>>

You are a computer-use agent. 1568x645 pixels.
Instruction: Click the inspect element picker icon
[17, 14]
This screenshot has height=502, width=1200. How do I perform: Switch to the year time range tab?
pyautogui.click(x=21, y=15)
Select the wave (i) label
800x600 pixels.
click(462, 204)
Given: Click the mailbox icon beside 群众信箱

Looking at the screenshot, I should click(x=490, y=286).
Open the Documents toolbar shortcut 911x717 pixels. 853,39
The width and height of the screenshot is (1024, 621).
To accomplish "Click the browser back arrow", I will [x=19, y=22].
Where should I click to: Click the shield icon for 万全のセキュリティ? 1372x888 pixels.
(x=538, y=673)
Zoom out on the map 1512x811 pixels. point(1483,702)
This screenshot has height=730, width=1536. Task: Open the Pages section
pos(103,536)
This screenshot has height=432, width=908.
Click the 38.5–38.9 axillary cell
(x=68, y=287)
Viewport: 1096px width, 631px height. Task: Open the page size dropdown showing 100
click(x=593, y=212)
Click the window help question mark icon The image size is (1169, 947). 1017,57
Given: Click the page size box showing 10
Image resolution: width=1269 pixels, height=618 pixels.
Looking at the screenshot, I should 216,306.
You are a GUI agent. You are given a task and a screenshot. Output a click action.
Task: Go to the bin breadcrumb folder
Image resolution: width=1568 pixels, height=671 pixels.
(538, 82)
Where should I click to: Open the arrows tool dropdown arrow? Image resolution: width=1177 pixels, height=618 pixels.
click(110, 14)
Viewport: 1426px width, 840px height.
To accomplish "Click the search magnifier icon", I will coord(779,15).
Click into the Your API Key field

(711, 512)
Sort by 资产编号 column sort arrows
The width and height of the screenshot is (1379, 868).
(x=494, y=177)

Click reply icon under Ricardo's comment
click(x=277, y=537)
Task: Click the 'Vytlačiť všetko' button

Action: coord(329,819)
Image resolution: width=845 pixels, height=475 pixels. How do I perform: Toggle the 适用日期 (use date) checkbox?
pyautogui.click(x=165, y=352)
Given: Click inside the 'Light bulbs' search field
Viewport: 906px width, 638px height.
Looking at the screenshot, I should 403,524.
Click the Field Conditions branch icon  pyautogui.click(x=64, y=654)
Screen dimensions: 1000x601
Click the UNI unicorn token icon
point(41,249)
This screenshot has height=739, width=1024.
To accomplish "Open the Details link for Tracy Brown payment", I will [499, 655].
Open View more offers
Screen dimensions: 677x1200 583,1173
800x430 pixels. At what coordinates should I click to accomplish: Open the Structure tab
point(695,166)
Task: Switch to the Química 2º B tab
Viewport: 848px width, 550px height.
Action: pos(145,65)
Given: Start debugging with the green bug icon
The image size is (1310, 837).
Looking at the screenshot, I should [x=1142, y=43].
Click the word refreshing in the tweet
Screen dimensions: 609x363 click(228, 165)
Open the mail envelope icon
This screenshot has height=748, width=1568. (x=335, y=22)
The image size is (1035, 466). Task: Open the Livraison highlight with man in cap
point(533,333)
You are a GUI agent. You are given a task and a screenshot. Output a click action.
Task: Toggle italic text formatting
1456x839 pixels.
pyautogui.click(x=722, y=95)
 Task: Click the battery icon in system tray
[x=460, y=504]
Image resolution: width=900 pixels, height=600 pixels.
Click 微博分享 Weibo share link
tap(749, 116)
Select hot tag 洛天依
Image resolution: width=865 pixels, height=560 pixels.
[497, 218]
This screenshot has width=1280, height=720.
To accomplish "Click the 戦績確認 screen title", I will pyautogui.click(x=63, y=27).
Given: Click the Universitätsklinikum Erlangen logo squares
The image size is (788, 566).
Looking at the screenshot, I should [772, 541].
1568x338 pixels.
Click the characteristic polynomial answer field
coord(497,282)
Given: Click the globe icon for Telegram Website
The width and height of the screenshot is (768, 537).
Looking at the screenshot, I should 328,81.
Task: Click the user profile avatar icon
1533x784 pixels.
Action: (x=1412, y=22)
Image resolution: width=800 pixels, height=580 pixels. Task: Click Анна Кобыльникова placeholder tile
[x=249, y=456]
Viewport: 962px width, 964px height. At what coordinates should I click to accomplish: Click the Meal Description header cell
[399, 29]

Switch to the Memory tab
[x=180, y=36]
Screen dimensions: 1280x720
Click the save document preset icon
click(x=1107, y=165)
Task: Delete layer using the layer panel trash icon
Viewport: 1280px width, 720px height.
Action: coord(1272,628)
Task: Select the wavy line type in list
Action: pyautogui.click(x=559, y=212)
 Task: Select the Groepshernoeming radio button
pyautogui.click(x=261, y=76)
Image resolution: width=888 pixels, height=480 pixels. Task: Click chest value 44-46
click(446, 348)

<<

• [TASK TO COMPLETE] Transcribe all of the data above, character for character.

• [SOLUTION FOR THIS PROBLEM]
You are a computer-use agent. 1568x645 pixels.
Instruction: Click the inspect element picker icon
[17, 14]
This screenshot has height=502, width=1200. How do I perform: Switch to the year time range tab?
pyautogui.click(x=21, y=15)
Select the wave (i) label
800x600 pixels.
click(462, 204)
Given: Click the mailbox icon beside 群众信箱

Looking at the screenshot, I should click(x=490, y=286).
Open the Documents toolbar shortcut 911x717 pixels. 853,39
The width and height of the screenshot is (1024, 621).
To accomplish "Click the browser back arrow", I will [x=19, y=22].
Where should I click to: Click the shield icon for 万全のセキュリティ? 1372x888 pixels.
(x=538, y=673)
Zoom out on the map 1512x811 pixels. point(1483,702)
This screenshot has height=730, width=1536. Task: Open the Pages section
pos(103,536)
This screenshot has height=432, width=908.
Click the 38.5–38.9 axillary cell
(x=68, y=287)
Viewport: 1096px width, 631px height. Task: Open the page size dropdown showing 100
click(x=593, y=212)
Click the window help question mark icon The image size is (1169, 947). 1017,57
Given: Click the page size box showing 10
Image resolution: width=1269 pixels, height=618 pixels.
Looking at the screenshot, I should 216,306.
You are a GUI agent. You are given a task and a screenshot. Output a click action.
Task: Go to the bin breadcrumb folder
Image resolution: width=1568 pixels, height=671 pixels.
(538, 82)
Where should I click to: Open the arrows tool dropdown arrow? Image resolution: width=1177 pixels, height=618 pixels.
click(110, 14)
Viewport: 1426px width, 840px height.
To accomplish "Click the search magnifier icon", I will coord(779,15).
Click into the Your API Key field

(711, 512)
Sort by 资产编号 column sort arrows
The width and height of the screenshot is (1379, 868).
(x=494, y=177)

Click reply icon under Ricardo's comment
click(x=277, y=537)
Task: Click the 'Vytlačiť všetko' button

Action: coord(329,819)
Image resolution: width=845 pixels, height=475 pixels. How do I perform: Toggle the 适用日期 (use date) checkbox?
pyautogui.click(x=165, y=352)
Given: Click inside the 'Light bulbs' search field
Viewport: 906px width, 638px height.
Looking at the screenshot, I should 403,524.
Click the Field Conditions branch icon  pyautogui.click(x=64, y=654)
Screen dimensions: 1000x601
Click the UNI unicorn token icon
point(41,249)
This screenshot has height=739, width=1024.
To accomplish "Open the Details link for Tracy Brown payment", I will [499, 655].
Open View more offers
Screen dimensions: 677x1200 583,1173
800x430 pixels. At what coordinates should I click to accomplish: Open the Structure tab
point(695,166)
Task: Switch to the Química 2º B tab
Viewport: 848px width, 550px height.
Action: pos(145,65)
Given: Start debugging with the green bug icon
The image size is (1310, 837).
Looking at the screenshot, I should [x=1142, y=43].
Click the word refreshing in the tweet
Screen dimensions: 609x363 click(228, 165)
Open the mail envelope icon
This screenshot has height=748, width=1568. (x=335, y=22)
The image size is (1035, 466). Task: Open the Livraison highlight with man in cap
point(533,333)
You are a GUI agent. You are given a task and a screenshot. Output a click action.
Task: Toggle italic text formatting
1456x839 pixels.
pyautogui.click(x=722, y=95)
 Task: Click the battery icon in system tray
[x=460, y=504]
Image resolution: width=900 pixels, height=600 pixels.
Click 微博分享 Weibo share link
tap(749, 116)
Select hot tag 洛天依
Image resolution: width=865 pixels, height=560 pixels.
[497, 218]
This screenshot has width=1280, height=720.
To accomplish "Click the 戦績確認 screen title", I will pyautogui.click(x=63, y=27).
Given: Click the Universitätsklinikum Erlangen logo squares
The image size is (788, 566).
Looking at the screenshot, I should [772, 541].
1568x338 pixels.
Click the characteristic polynomial answer field
coord(497,282)
Given: Click the globe icon for Telegram Website
The width and height of the screenshot is (768, 537).
Looking at the screenshot, I should 328,81.
Task: Click the user profile avatar icon
1533x784 pixels.
Action: (x=1412, y=22)
Image resolution: width=800 pixels, height=580 pixels. Task: Click Анна Кобыльникова placeholder tile
[x=249, y=456]
Viewport: 962px width, 964px height. At what coordinates should I click to accomplish: Click the Meal Description header cell
[399, 29]

Switch to the Memory tab
[x=180, y=36]
Screen dimensions: 1280x720
Click the save document preset icon
click(x=1107, y=165)
Task: Delete layer using the layer panel trash icon
Viewport: 1280px width, 720px height.
Action: coord(1272,628)
Task: Select the wavy line type in list
Action: pyautogui.click(x=559, y=212)
 Task: Select the Groepshernoeming radio button
pyautogui.click(x=261, y=76)
Image resolution: width=888 pixels, height=480 pixels. Task: Click chest value 44-46
click(446, 348)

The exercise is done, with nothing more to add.